■ **Exercise brief**
The stretch wanted below opens at the line containing "Click the 0722 time marker label" and closes at the line containing "Screen dimensions: 431x274". Please return it exactly, with no other lines.

■ **Extracted data**
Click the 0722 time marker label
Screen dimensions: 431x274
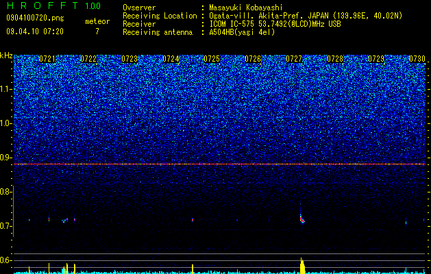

...

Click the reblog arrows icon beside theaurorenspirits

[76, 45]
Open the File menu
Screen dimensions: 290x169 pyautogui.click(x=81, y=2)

* * *

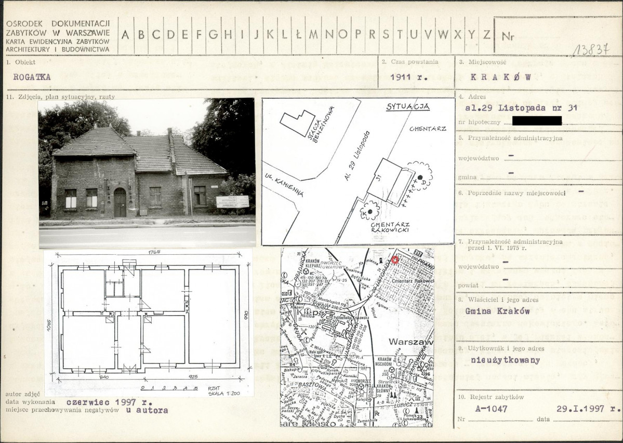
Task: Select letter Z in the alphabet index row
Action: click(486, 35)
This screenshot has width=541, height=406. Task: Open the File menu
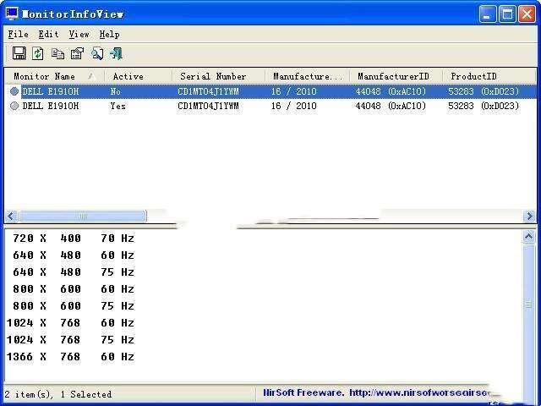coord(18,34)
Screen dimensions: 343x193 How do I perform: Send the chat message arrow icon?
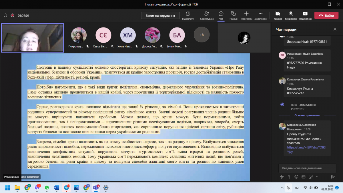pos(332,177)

■ **Result**
Click the 0722 time marker label
Screen dimensions: 431x274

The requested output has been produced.